• _Supplied records_
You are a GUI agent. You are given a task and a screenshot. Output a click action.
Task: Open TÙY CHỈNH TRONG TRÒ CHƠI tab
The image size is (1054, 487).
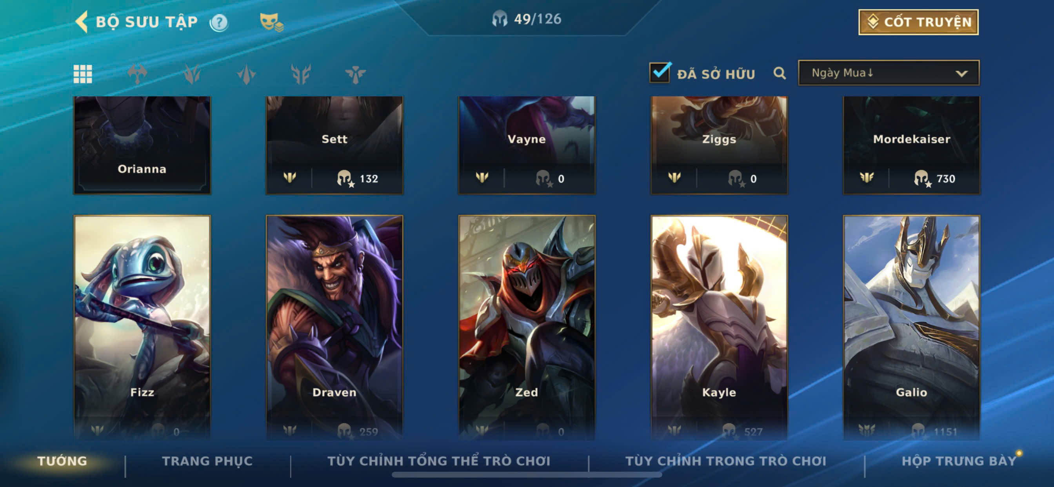tap(726, 461)
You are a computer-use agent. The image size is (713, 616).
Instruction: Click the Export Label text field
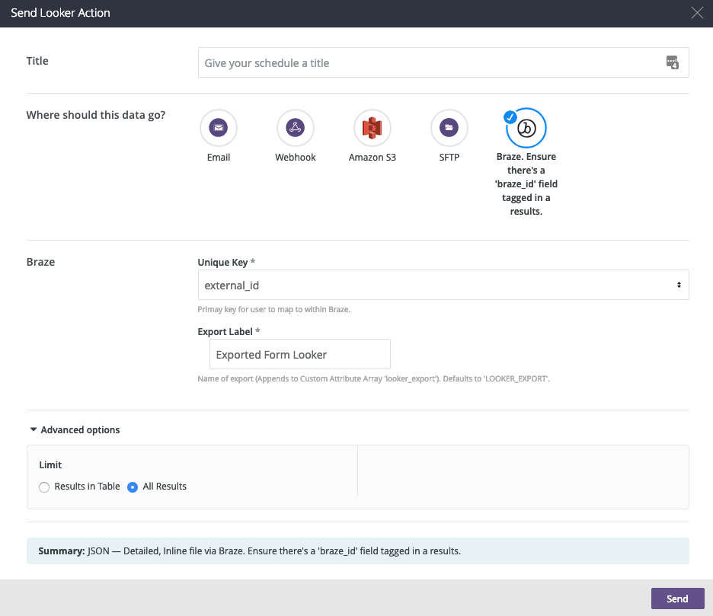point(300,355)
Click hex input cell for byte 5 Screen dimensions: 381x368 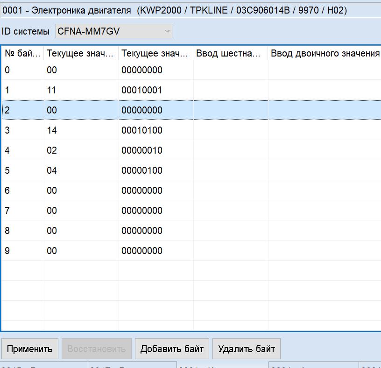click(x=230, y=170)
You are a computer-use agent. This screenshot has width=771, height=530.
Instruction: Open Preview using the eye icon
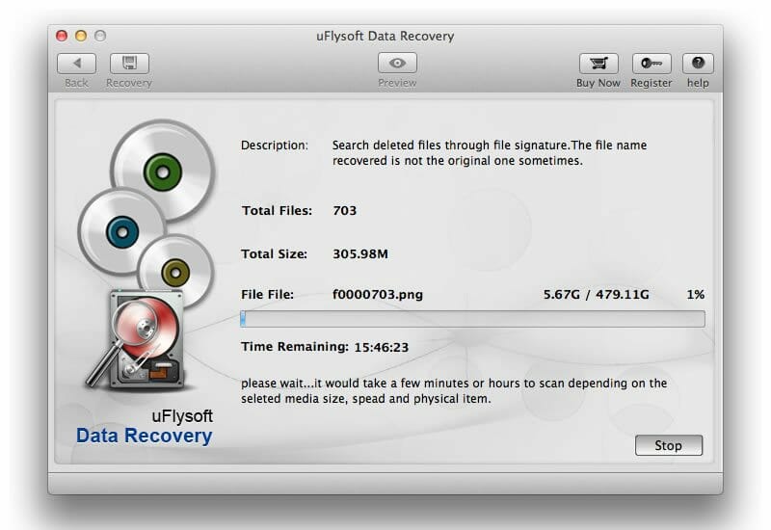(397, 64)
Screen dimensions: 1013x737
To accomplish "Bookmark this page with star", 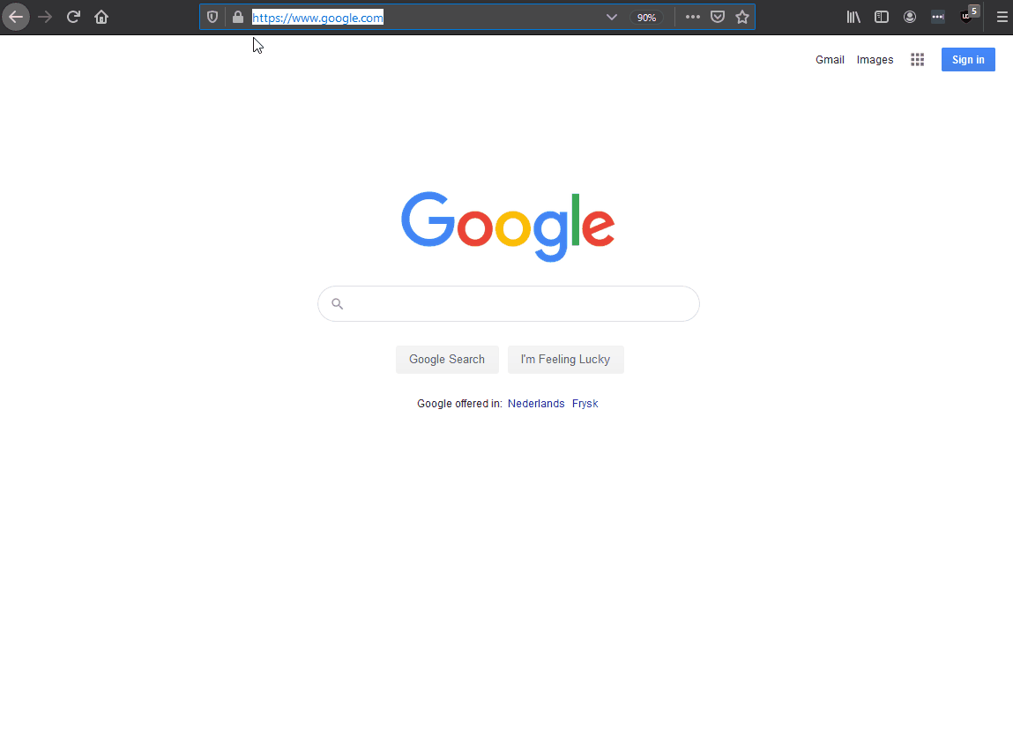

• _Task goal_
Please retype exactly the lines from the line containing "Screen dimensions: 1013x737" through the final line of the records above, inclusive, leaving out any pictures.

• _Task output_
Screen dimensions: 1013x737
To accomplish "Bookmark this page with star", 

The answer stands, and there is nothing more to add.